Matter of Migdalia O. v Lucero V.
2025 NY Slip Op 00725 [235 AD3d 430]
February 6, 2025
Appellate Division, First Department
Published by New York State Law Reporting Bureau pursuant to Judiciary Law § 431.
As corrected through Wednesday, April 2, 2025


[*1]
 In the Matter of Migdalia O., Appellant,
v
Lucero V. et al., Respondents.

Larry S. Bachner, New York, for appellant.

Leslie S. Lowenstein, Woodmere, for Lucero V., respondent.

Kenneth M. Tuccillo, Hastings on Hudson, for Enrico O.F., respondent.

Janet Neustaetter, The Children's Law Center, Brooklyn (Laura Solecki of counsel), attorney for the child.

Order, Family Court, Bronx County (Jennifer S. Burtt, Ref.), entered on or about December 4, 2023, which denied petitioner grandmother's petition for in-person visits with the subject child and awarded her monthly video visits with in-person visitation at the parents' discretion, unanimously affirmed, without costs.

Family Court properly determined that appellant grandmother was not entitled to court-appointed counsel in a proceeding seeking visitation with her grandchild (see Matter of Diane T. v Lydia Tamelka T., 121 AD3d 463, 463 [1st Dept 2014]). Further, the record reveals that the grandmother "knowingly, intelligently, and voluntarily" waived her right to counsel (see Family Ct Act § 262 [a] [ii]; People v Arroyo, 98 NY2d 101, 103 [2002]). The court repeatedly advised her that she would be at a disadvantage proceeding pro se (see Matter of Angel N. v Elizabeth A., 169 AD3d 596, 596-597 [1st Dept 2019]), and nothing in the record suggests that the grandmother was not competent to understand the consequences of self-representation (see Matter of Mia B. [Brandy R.], 100 AD3d 569, 570 [1st Dept 2012], lv denied 20 NY3d 858 [2013]).

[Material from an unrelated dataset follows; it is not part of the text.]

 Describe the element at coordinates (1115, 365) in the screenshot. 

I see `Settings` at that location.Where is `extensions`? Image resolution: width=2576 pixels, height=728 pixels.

With respect to visitation, the court properly undertook a two-part inquiry. It first found that the grandmother had established the right to be heard based on her testimony concerning her relationship with the child. The court then properly concluded that in-person visits between the child and grandmother were not in the child's best interests (see Matter of Albertina C. v Administration for Children's Servs., 125 AD3d 483, 484 [1st Dept 2015], lv denied 25 NY3d 906 [2015]). The court balanced the grandmother's important interest in having a relationship with the child against the circumstances of the child's family, including the worsening relationship between the litigants, strenuous objection by both parents to formalized unsupervised in-person visitation, and the child's wishes. The record demonstrated that from the time the child was born, the grandmother consistently undermined the parents' authority. Her animosity towards the parents impaired the parties' ability to work together. For example, the grandmother called the NYPD multiple times to conduct wellness checks of the child and threatened the parents with prolonged litigation unless they complied with her demands. Accordingly, the court reasonably concluded that in-person visits would inevitably expose the child to the discord between the grandmother and the parents and would be contrary to the child's best interests. Concur—Manzanet-Daniels, J.P., Moulton, Mendez, Shulman, Higgitt, JJ.